Customizing the DITA OpenToolkit
This paper outlines a course given by Adena Frazier
of Suite Solutions--a course which is highly recommended for anyone who wants
to get the most of the OT. This paper outlines the most
important processes, but it leaves out many of the details, tips, and debugging
notes that were included in the course. Note, too, that errors easily could
have crept in, and some details are bound to change for later versions of the
toolkit. (We used version 1.4.1) So it makes a lot of sense to take
the course, even if you find the outline useful.
High-level Synopsis
- There are two main production paths: PDF(2) and xHTML
- There is also an "XPP" path for PDF generation that could be
worth examining,
for an organization like ours that already licenses XPP..
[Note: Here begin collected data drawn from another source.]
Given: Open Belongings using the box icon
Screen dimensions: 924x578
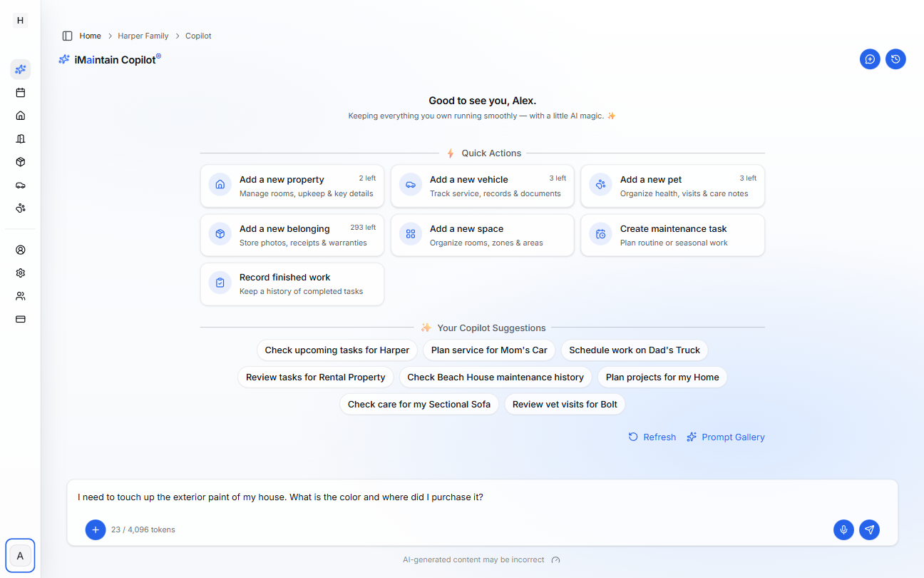Looking at the screenshot, I should [x=20, y=162].
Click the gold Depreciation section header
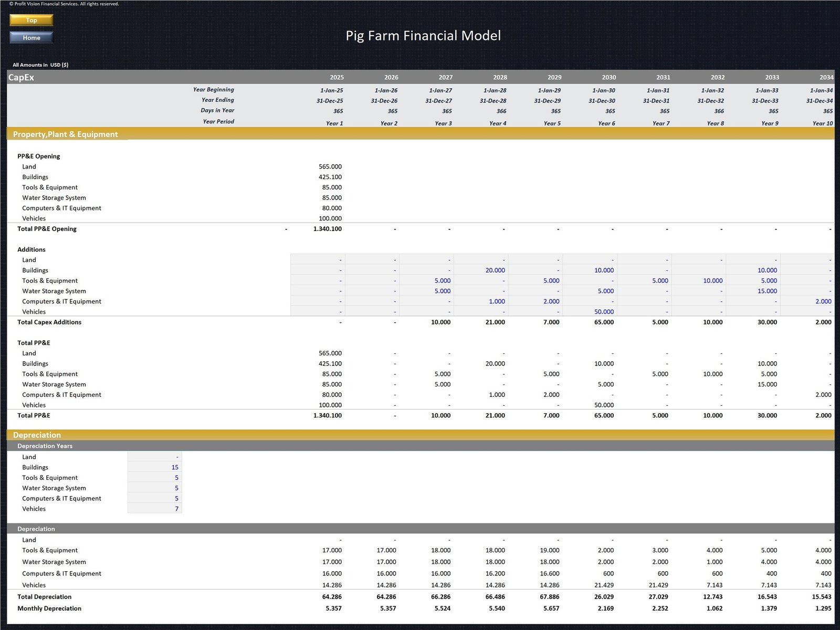840x630 pixels. click(37, 435)
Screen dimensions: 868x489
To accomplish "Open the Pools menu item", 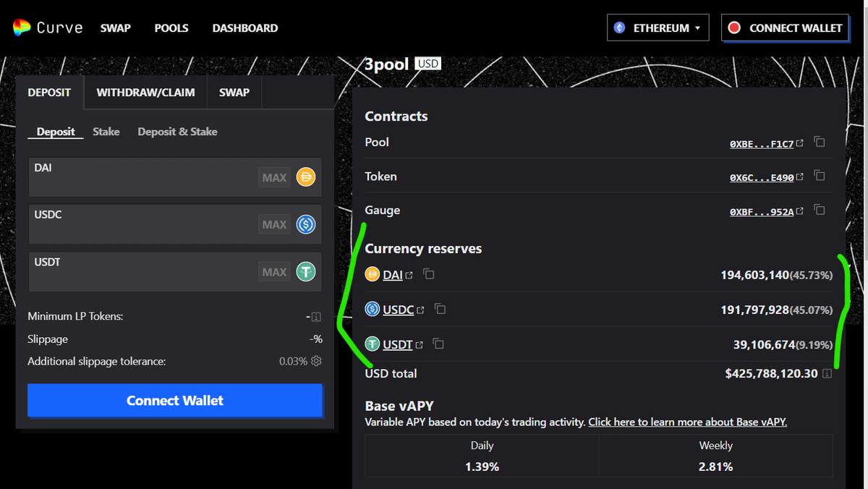I will pos(171,28).
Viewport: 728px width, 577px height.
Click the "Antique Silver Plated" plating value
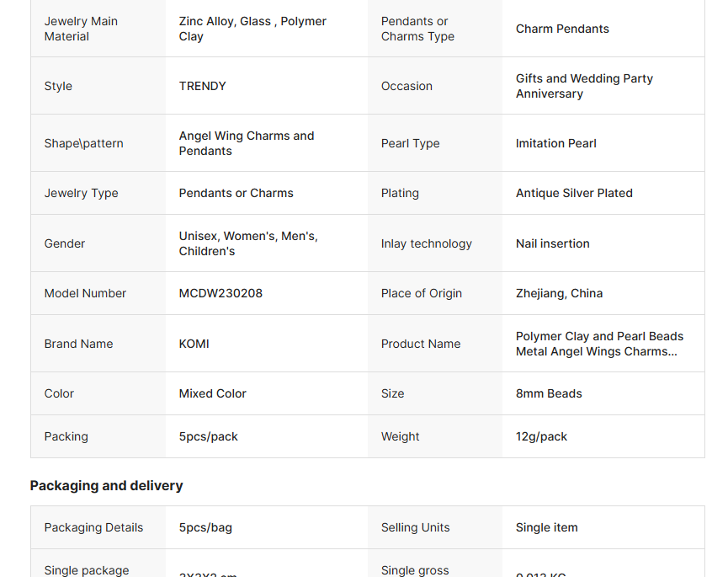tap(574, 193)
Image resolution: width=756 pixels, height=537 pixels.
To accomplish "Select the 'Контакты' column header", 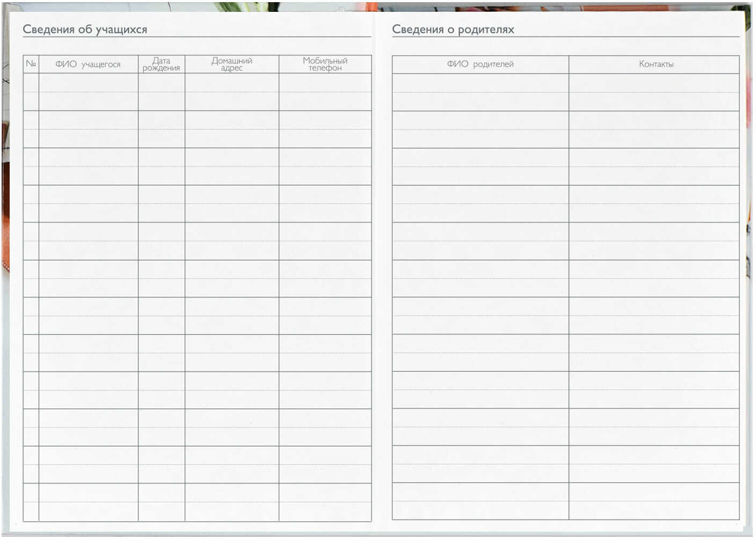I will click(x=656, y=64).
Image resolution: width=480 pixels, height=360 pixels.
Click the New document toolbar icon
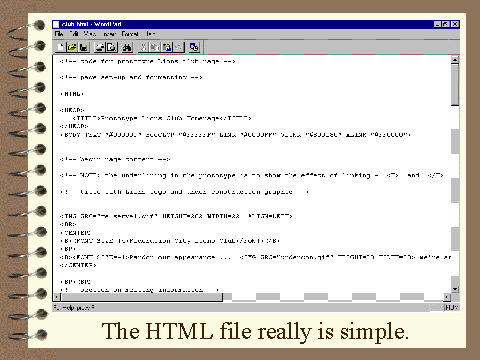pyautogui.click(x=61, y=47)
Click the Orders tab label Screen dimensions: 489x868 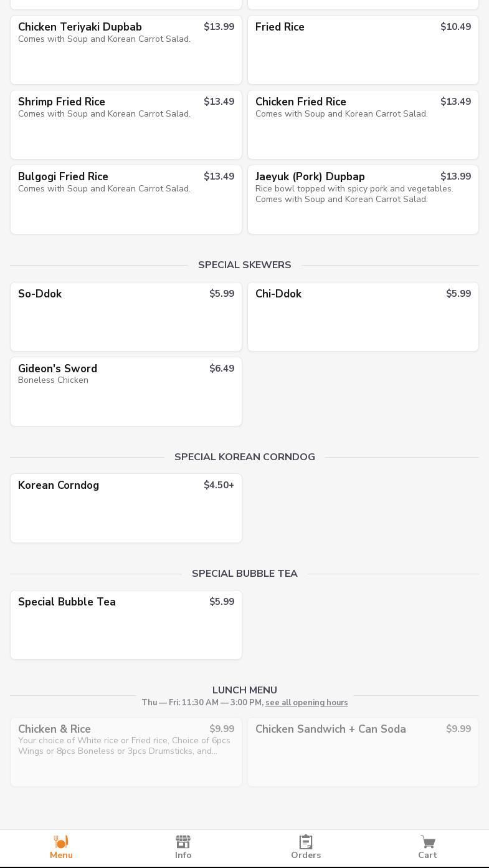tap(306, 856)

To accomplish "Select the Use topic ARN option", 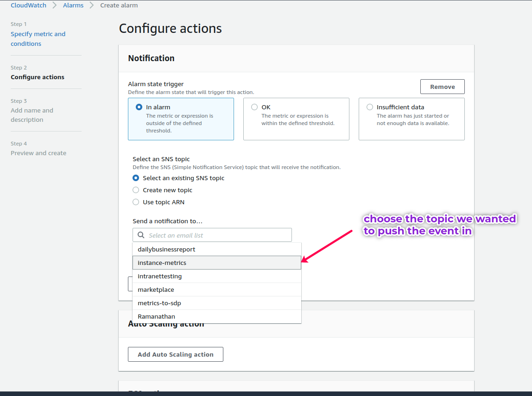I will [136, 202].
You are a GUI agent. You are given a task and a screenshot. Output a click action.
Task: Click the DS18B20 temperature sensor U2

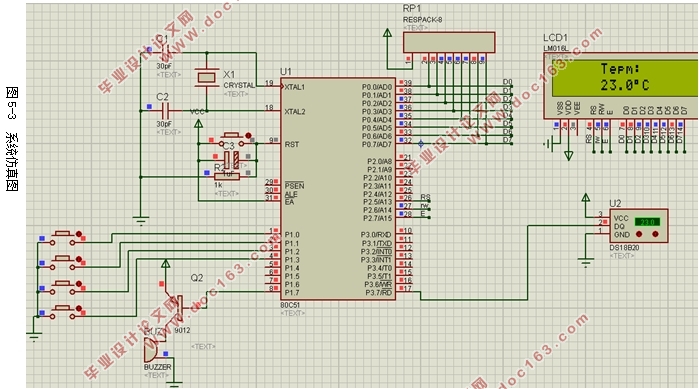[638, 226]
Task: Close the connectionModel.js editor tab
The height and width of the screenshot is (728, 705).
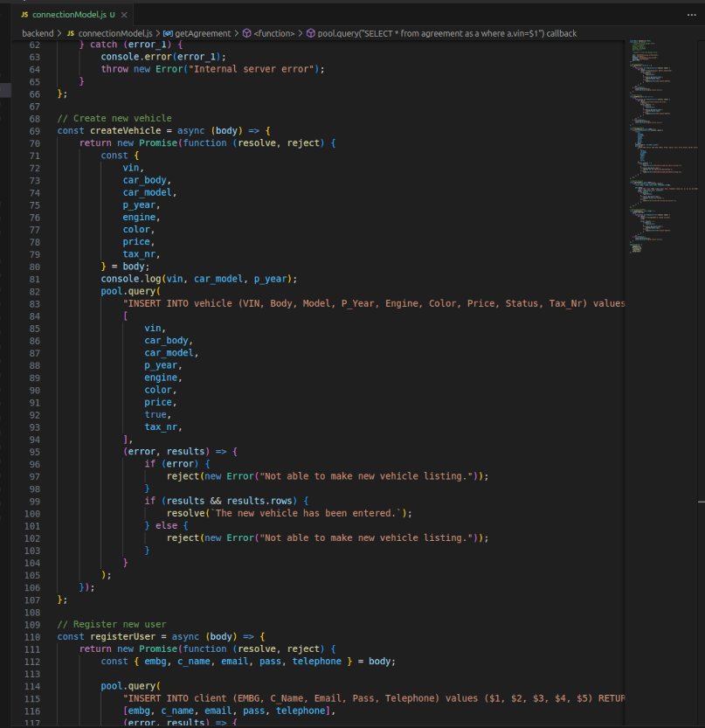Action: [124, 15]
- The xHTML path generates 3 help outputs, frames pages,
and individual xHTML pages.
- Each path has a different customization mechanism.
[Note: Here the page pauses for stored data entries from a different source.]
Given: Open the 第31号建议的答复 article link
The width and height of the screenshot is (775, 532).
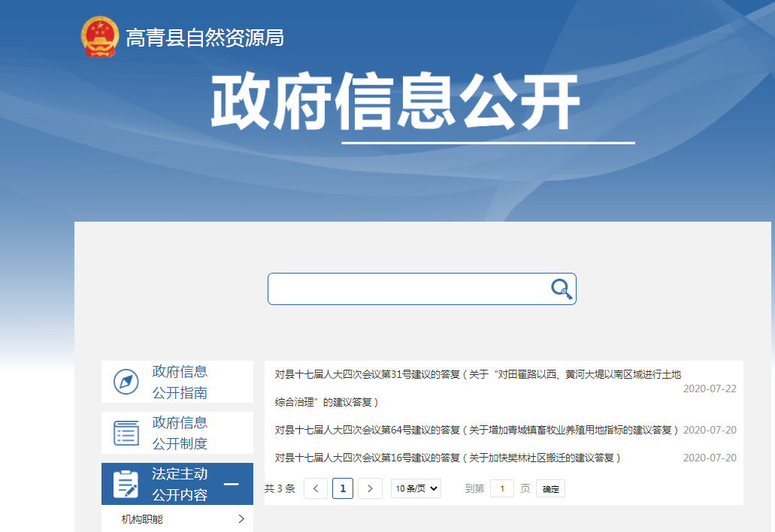Looking at the screenshot, I should [477, 374].
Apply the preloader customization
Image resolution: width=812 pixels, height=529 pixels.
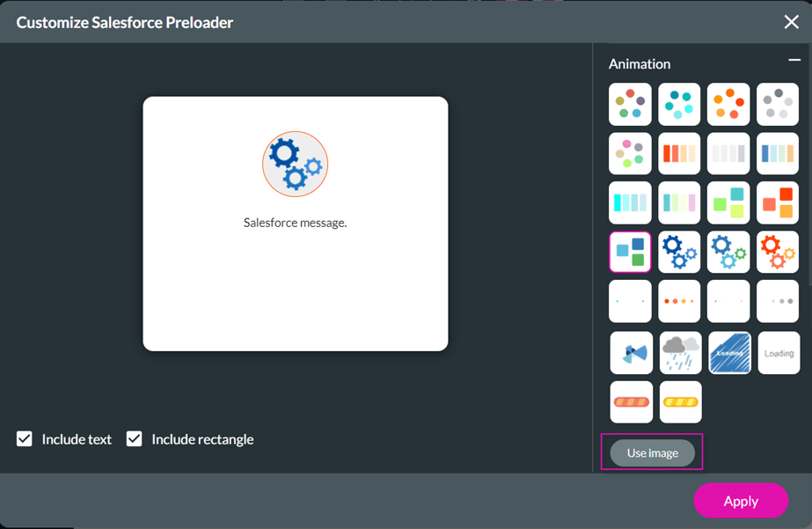[x=740, y=501]
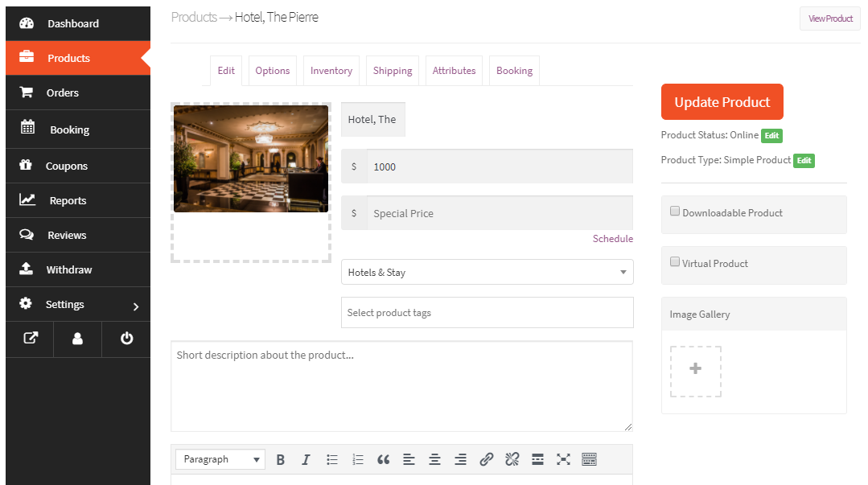Screen dimensions: 868x485
Task: Click the Special Price input field
Action: [x=499, y=214]
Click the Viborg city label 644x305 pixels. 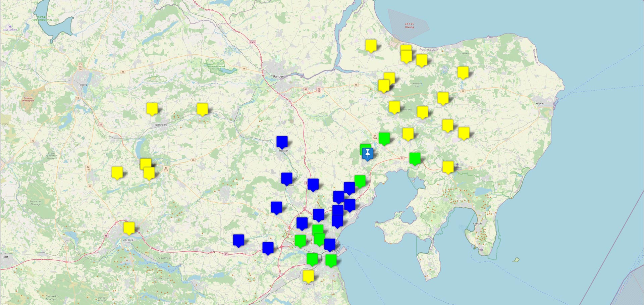[83, 85]
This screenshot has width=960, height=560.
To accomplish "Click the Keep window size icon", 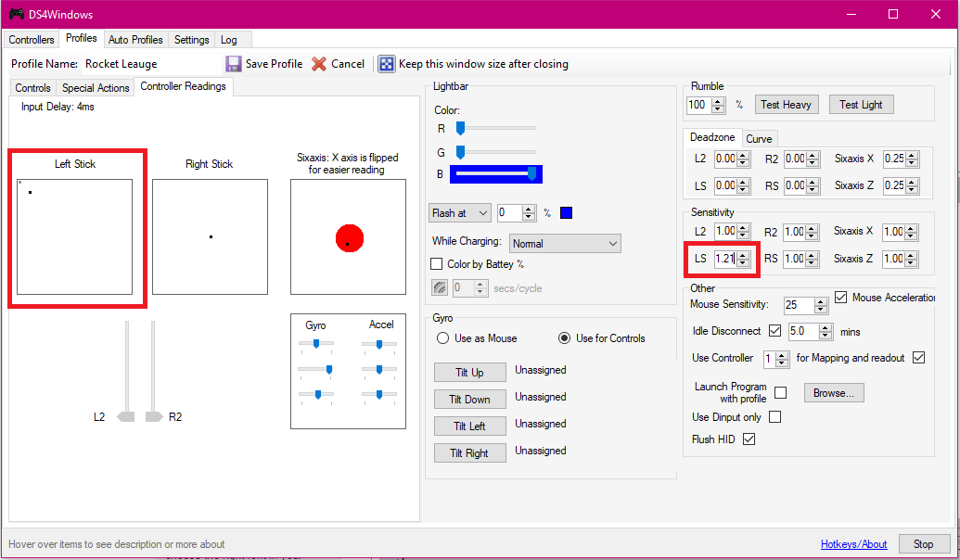I will point(387,64).
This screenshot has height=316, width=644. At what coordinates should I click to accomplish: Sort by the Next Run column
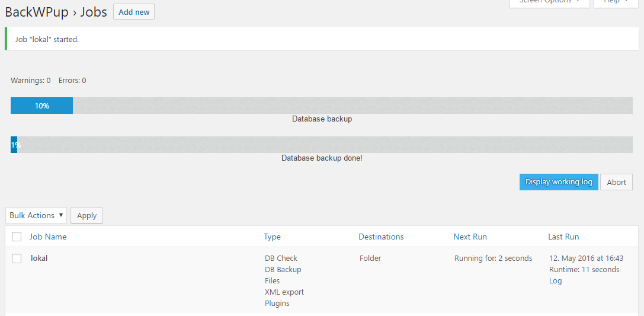pyautogui.click(x=470, y=237)
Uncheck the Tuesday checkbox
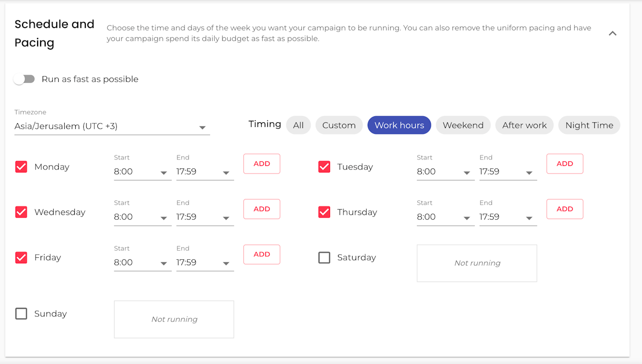642x364 pixels. click(325, 167)
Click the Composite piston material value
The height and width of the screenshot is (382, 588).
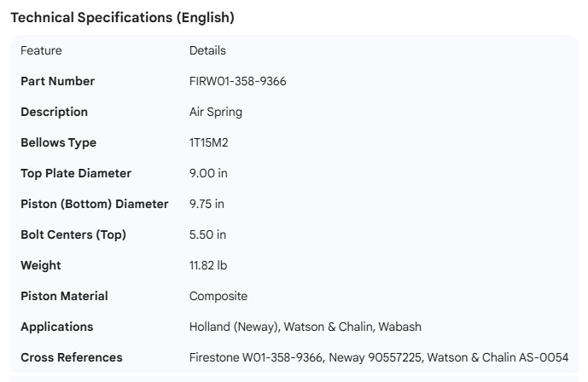pyautogui.click(x=218, y=296)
Day One covered some basics like DTDs, installing and running
the DITA Open Toolkit, ANT build files, and .ditaval files.
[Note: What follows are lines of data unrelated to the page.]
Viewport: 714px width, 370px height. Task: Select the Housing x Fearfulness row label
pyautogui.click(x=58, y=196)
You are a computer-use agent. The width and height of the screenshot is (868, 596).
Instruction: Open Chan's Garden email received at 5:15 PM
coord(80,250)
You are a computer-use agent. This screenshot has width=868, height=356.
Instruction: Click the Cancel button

But it was mostly devoted to the XPath mechanisms for addressing
and selecting nodes (the crux of XSL transforms) and the XSL-FO
format (the crux of PDF generation).
Day Two focused on customizing PDF. Day Three listed the advantages
and disadvantages of the different varieties of xHTML, and
then focused on customizing xHTML.
Day Three also included a review of publishing alternatives,
including XPP, RoboHelp, WebWorks, and DITA_FMx, but didn't
go into detail on any of them.
PDF(2) Path
- These days, people use the "PDF2" plugin for the
DITA toolkit. The plugin was provided by IDIOM.
- It replaces the old path ("PDF") which didn't work
all that well, and which has been deprecated.
- After installing, the plugin will be found in /demo rather
than /plugin.
(The latter directory is
relatively new, and some things still work better
in the old location.)
- The plugin produces XSLT-FO, which is then rendered
by one of the PDF engines (Antenna House or RenderX)
- XSL-FO is an XML format that contains a combination
of content and formatting instructions. (When DITA
content goes through the plugin, formatting instructions
are added to create XSL-F0.)
- Antenna House makes a nice little tool that lets you
see the XSL-FO, make a change, and then see how it's
rendered. That makes it easier to define the XSL-FO
you want. Then you write the transform that produces it.
- With that system, you can have multiple customization
directories, and select the customization you want as
part of the production settings.
- To migrate to a new version of the OT, you copy the
customization directories, as well as the production
scripts. (You may also have to repeat the configuration
step that makes the customizations take effect.)
To customize PDF(2) output:
- a) Make a directory that models the existing one:
demo/
fo/
customization/
yourCustomization/ <-- create in this location
- Copy XSLT files you want to customize (preserving
directory structure) and make changes to the XSLT
in it.
You generally copy the whole file, because
if change point size for one heading, there are
probably a raft of dependent changes you'll want
to make. With the whole file to look at, it's easy
to find things and make changes.
The directory structure is really weird,
with attribute customization files far removed
from element customization files:
yourCustomization/fo/
attr/custom.xsl -- attributes
...(many dirs)...
xsl/custom.xsl -- elements
- Point to that directory using the argument
customization.dir in the (ANT or command line) production script
- Fix in a bug in the "reflection" scripts that
affect titles and list elements. Those elements
generate the style to apply based on the depth
of the element. But in doing so, they hard code
a path to the original templates, which prevents
customizations from taking effect.
To make that
fix:
- Copy demo/fo/xsl/common-attr-set-reflection.xsl
- Look for occurrences of "../../cfg/"
- Modify the path so it goes to your customizationdirectory from
the demo/fo/xsl directory.
- Adjust one other configuration file to
make the customizations take effect.
(Copy catalog.xml.orig to catalog.xml and
uncomment the line that corresponds to the XSL you've overridden.)
XPP Path to PDF
- XPP is made by XyEnterprise. They say "it begins where
XSL-FO leaves off".
(It's entirely possible for that statement to be true.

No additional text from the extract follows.